**EXERCISE**
Repeat each entry word for word.

--- RECORDS FOR THIS TASK ---

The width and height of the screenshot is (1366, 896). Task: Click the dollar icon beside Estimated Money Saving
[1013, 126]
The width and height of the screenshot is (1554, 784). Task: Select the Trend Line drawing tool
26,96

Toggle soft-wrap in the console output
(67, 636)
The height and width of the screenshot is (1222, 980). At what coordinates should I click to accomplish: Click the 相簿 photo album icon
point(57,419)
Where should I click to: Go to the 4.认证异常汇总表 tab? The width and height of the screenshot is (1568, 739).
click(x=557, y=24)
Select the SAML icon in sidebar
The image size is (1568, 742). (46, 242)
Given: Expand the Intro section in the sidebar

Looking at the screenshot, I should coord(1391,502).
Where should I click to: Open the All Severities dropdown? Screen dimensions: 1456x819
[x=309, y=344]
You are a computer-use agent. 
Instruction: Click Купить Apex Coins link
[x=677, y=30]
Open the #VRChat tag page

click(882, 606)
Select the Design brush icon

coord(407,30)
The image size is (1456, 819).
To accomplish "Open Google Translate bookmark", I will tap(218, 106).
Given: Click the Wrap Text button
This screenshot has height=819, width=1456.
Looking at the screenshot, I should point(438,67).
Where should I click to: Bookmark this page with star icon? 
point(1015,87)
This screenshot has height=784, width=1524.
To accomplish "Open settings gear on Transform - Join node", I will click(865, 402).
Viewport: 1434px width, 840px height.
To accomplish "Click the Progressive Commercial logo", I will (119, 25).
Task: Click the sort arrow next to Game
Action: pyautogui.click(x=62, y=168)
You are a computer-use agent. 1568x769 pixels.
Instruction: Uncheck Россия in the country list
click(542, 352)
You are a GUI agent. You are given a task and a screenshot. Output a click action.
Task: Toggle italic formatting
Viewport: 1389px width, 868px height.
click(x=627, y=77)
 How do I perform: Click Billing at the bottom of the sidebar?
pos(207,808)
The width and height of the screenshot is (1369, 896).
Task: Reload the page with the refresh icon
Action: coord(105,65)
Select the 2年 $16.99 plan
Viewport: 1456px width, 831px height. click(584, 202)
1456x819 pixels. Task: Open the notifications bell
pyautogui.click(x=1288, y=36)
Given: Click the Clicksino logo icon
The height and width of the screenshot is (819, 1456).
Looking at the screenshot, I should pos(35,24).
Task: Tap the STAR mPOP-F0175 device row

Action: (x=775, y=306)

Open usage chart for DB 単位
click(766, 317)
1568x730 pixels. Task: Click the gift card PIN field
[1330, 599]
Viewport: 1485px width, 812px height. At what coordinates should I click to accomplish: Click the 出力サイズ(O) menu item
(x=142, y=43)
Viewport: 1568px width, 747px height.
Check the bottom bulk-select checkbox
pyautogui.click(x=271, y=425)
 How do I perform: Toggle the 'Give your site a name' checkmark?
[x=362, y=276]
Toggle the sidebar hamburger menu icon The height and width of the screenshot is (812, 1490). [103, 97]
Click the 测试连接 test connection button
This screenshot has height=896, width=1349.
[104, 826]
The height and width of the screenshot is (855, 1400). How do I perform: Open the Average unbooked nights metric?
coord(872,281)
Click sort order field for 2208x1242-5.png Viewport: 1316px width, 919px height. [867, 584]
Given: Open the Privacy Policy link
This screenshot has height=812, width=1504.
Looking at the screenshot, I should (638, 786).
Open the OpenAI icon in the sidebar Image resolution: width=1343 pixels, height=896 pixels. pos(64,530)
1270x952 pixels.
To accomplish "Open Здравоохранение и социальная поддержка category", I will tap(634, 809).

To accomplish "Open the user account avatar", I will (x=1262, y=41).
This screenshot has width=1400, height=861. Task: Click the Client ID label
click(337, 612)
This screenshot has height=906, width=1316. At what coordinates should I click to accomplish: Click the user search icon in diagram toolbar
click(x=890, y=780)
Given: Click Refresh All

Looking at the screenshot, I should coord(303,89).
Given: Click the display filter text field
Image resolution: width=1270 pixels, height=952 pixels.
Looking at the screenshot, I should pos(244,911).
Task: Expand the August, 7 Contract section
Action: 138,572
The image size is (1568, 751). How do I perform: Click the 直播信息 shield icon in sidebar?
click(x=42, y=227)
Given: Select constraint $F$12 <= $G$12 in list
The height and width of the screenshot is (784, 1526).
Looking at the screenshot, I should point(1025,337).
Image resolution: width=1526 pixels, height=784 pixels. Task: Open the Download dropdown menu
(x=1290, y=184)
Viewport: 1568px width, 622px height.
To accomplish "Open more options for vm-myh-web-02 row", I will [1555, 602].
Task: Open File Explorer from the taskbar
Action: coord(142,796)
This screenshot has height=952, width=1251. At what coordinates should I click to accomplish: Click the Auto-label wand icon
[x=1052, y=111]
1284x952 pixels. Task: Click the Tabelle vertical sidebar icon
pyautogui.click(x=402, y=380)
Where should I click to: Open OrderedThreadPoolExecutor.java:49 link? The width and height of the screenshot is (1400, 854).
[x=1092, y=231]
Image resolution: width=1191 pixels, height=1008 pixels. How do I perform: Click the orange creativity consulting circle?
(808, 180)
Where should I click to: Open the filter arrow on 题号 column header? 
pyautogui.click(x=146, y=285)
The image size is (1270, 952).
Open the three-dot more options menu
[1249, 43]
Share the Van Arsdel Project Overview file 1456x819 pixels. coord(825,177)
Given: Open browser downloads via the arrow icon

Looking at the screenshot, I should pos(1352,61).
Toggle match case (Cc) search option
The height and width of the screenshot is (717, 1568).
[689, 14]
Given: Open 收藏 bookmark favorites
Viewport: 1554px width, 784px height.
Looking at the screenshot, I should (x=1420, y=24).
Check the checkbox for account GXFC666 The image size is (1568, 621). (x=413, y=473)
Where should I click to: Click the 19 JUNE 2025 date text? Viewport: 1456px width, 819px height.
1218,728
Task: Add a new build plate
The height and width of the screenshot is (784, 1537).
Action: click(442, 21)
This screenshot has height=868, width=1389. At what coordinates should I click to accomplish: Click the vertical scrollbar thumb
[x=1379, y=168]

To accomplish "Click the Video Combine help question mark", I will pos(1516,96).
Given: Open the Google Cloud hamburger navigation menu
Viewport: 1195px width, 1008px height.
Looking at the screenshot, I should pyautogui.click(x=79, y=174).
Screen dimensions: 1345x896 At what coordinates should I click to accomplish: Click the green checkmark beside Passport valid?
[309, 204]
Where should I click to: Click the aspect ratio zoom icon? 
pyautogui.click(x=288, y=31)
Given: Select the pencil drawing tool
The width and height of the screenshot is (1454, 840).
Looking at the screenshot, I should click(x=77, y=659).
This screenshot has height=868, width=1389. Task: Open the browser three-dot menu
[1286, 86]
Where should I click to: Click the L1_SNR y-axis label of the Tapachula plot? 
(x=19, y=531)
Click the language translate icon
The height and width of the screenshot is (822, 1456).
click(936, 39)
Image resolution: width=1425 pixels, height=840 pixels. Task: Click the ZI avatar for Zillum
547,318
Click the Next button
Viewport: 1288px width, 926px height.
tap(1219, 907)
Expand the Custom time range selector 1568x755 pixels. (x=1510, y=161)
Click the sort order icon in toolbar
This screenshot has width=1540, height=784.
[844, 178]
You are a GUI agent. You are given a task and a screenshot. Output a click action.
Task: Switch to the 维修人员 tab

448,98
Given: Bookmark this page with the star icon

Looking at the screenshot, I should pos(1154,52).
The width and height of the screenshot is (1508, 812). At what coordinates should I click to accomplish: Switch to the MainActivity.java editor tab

---

**FINISHED TASK**
The width and height of the screenshot is (1366, 896). Task: Click the dollar icon beside Estimated Money Saving
[1013, 126]
The width and height of the screenshot is (1554, 784). Task: Select the Trend Line drawing tool
26,96

Toggle soft-wrap in the console output
(67, 636)
The height and width of the screenshot is (1222, 980). At what coordinates should I click to accomplish: Click the 相簿 photo album icon
point(57,419)
Where should I click to: Go to the 4.认证异常汇总表 tab? The width and height of the screenshot is (1568, 739).
click(x=557, y=24)
Select the SAML icon in sidebar
The image size is (1568, 742). (46, 242)
Given: Expand the Intro section in the sidebar

Looking at the screenshot, I should coord(1391,502).
Where should I click to: Open the All Severities dropdown? Screen dimensions: 1456x819
[x=309, y=344]
You are a computer-use agent. 
Instruction: Click Купить Apex Coins link
[x=677, y=30]
Open the #VRChat tag page

click(882, 606)
Select the Design brush icon

coord(407,30)
The image size is (1456, 819).
To accomplish "Open Google Translate bookmark", I will tap(218, 106).
Given: Click the Wrap Text button
This screenshot has height=819, width=1456.
Looking at the screenshot, I should point(438,67).
Where should I click to: Bookmark this page with star icon? 
point(1015,87)
This screenshot has height=784, width=1524.
To accomplish "Open settings gear on Transform - Join node", I will click(865, 402).
Viewport: 1434px width, 840px height.
To accomplish "Click the Progressive Commercial logo", I will (119, 25).
Task: Click the sort arrow next to Game
Action: pyautogui.click(x=62, y=168)
You are a computer-use agent. 1568x769 pixels.
Instruction: Uncheck Россия in the country list
click(542, 352)
You are a GUI agent. You are given a task and a screenshot. Output a click action.
Task: Toggle italic formatting
Viewport: 1389px width, 868px height.
click(x=627, y=77)
 How do I perform: Click Billing at the bottom of the sidebar?
pos(207,808)
The width and height of the screenshot is (1369, 896).
Task: Reload the page with the refresh icon
Action: coord(105,65)
Select the 2年 $16.99 plan
Viewport: 1456px width, 831px height. click(584, 202)
1456x819 pixels. Task: Open the notifications bell
pyautogui.click(x=1288, y=36)
Given: Click the Clicksino logo icon
The height and width of the screenshot is (819, 1456).
Looking at the screenshot, I should pos(35,24).
Task: Tap the STAR mPOP-F0175 device row

Action: (x=775, y=306)

Open usage chart for DB 単位
click(766, 317)
1568x730 pixels. Task: Click the gift card PIN field
[1330, 599]
Viewport: 1485px width, 812px height. At what coordinates should I click to accomplish: Click the 出力サイズ(O) menu item
(x=142, y=43)
Viewport: 1568px width, 747px height.
Check the bottom bulk-select checkbox
pyautogui.click(x=271, y=425)
 How do I perform: Toggle the 'Give your site a name' checkmark?
[x=362, y=276]
Toggle the sidebar hamburger menu icon The height and width of the screenshot is (812, 1490). [103, 97]
Click the 测试连接 test connection button
This screenshot has height=896, width=1349.
[104, 826]
The height and width of the screenshot is (855, 1400). How do I perform: Open the Average unbooked nights metric?
coord(872,281)
Click sort order field for 2208x1242-5.png Viewport: 1316px width, 919px height. [867, 584]
Given: Open the Privacy Policy link
This screenshot has height=812, width=1504.
Looking at the screenshot, I should (638, 786).
Open the OpenAI icon in the sidebar Image resolution: width=1343 pixels, height=896 pixels. pos(64,530)
1270x952 pixels.
To accomplish "Open Здравоохранение и социальная поддержка category", I will tap(634, 809).

To accomplish "Open the user account avatar", I will (x=1262, y=41).
This screenshot has width=1400, height=861. Task: Click the Client ID label
click(337, 612)
This screenshot has height=906, width=1316. At what coordinates should I click to accomplish: Click the user search icon in diagram toolbar
click(x=890, y=780)
Given: Click Refresh All

Looking at the screenshot, I should coord(303,89).
Given: Click the display filter text field
Image resolution: width=1270 pixels, height=952 pixels.
Looking at the screenshot, I should pos(244,911).
Task: Expand the August, 7 Contract section
Action: 138,572
The image size is (1568, 751). How do I perform: Click the 直播信息 shield icon in sidebar?
click(x=42, y=227)
Given: Select constraint $F$12 <= $G$12 in list
The height and width of the screenshot is (784, 1526).
Looking at the screenshot, I should point(1025,337).
Image resolution: width=1526 pixels, height=784 pixels. Task: Open the Download dropdown menu
(x=1290, y=184)
Viewport: 1568px width, 622px height.
To accomplish "Open more options for vm-myh-web-02 row", I will [1555, 602].
Task: Open File Explorer from the taskbar
Action: coord(142,796)
This screenshot has height=952, width=1251. At what coordinates should I click to accomplish: Click the Auto-label wand icon
[x=1052, y=111]
1284x952 pixels. Task: Click the Tabelle vertical sidebar icon
pyautogui.click(x=402, y=380)
Where should I click to: Open OrderedThreadPoolExecutor.java:49 link? The width and height of the screenshot is (1400, 854).
[x=1092, y=231]
Image resolution: width=1191 pixels, height=1008 pixels. How do I perform: Click the orange creativity consulting circle?
(808, 180)
Where should I click to: Open the filter arrow on 题号 column header? 
pyautogui.click(x=146, y=285)
The image size is (1270, 952).
Open the three-dot more options menu
[1249, 43]
Share the Van Arsdel Project Overview file 1456x819 pixels. coord(825,177)
Given: Open browser downloads via the arrow icon

Looking at the screenshot, I should pos(1352,61).
Toggle match case (Cc) search option
The height and width of the screenshot is (717, 1568).
[689, 14]
Given: Open 收藏 bookmark favorites
Viewport: 1554px width, 784px height.
Looking at the screenshot, I should (x=1420, y=24).
Check the checkbox for account GXFC666 The image size is (1568, 621). (x=413, y=473)
Where should I click to: Click the 19 JUNE 2025 date text? Viewport: 1456px width, 819px height.
1218,728
Task: Add a new build plate
The height and width of the screenshot is (784, 1537).
Action: click(442, 21)
This screenshot has height=868, width=1389. At what coordinates should I click to accomplish: Click the vertical scrollbar thumb
[x=1379, y=168]

To accomplish "Click the Video Combine help question mark", I will pos(1516,96).
Given: Open the Google Cloud hamburger navigation menu
Viewport: 1195px width, 1008px height.
Looking at the screenshot, I should pyautogui.click(x=79, y=174).
Screen dimensions: 1345x896 At what coordinates should I click to accomplish: Click the green checkmark beside Passport valid?
[309, 204]
Where should I click to: Click the aspect ratio zoom icon? 
pyautogui.click(x=288, y=31)
Given: Select the pencil drawing tool
The width and height of the screenshot is (1454, 840).
Looking at the screenshot, I should click(x=77, y=659).
This screenshot has height=868, width=1389. Task: Open the browser three-dot menu
[1286, 86]
Where should I click to: Click the L1_SNR y-axis label of the Tapachula plot? 
(x=19, y=531)
Click the language translate icon
The height and width of the screenshot is (822, 1456).
click(936, 39)
Image resolution: width=1425 pixels, height=840 pixels. Task: Click the ZI avatar for Zillum
547,318
Click the Next button
Viewport: 1288px width, 926px height.
tap(1219, 907)
Expand the Custom time range selector 1568x755 pixels. (x=1510, y=161)
Click the sort order icon in toolbar
This screenshot has width=1540, height=784.
[844, 178]
You are a GUI agent. You are given a task and a screenshot. Output a click action.
Task: Switch to the 维修人员 tab

448,98
Given: Bookmark this page with the star icon

Looking at the screenshot, I should pos(1154,52).
The width and height of the screenshot is (1508, 812). At what coordinates should I click to accomplish: Switch to the MainActivity.java editor tab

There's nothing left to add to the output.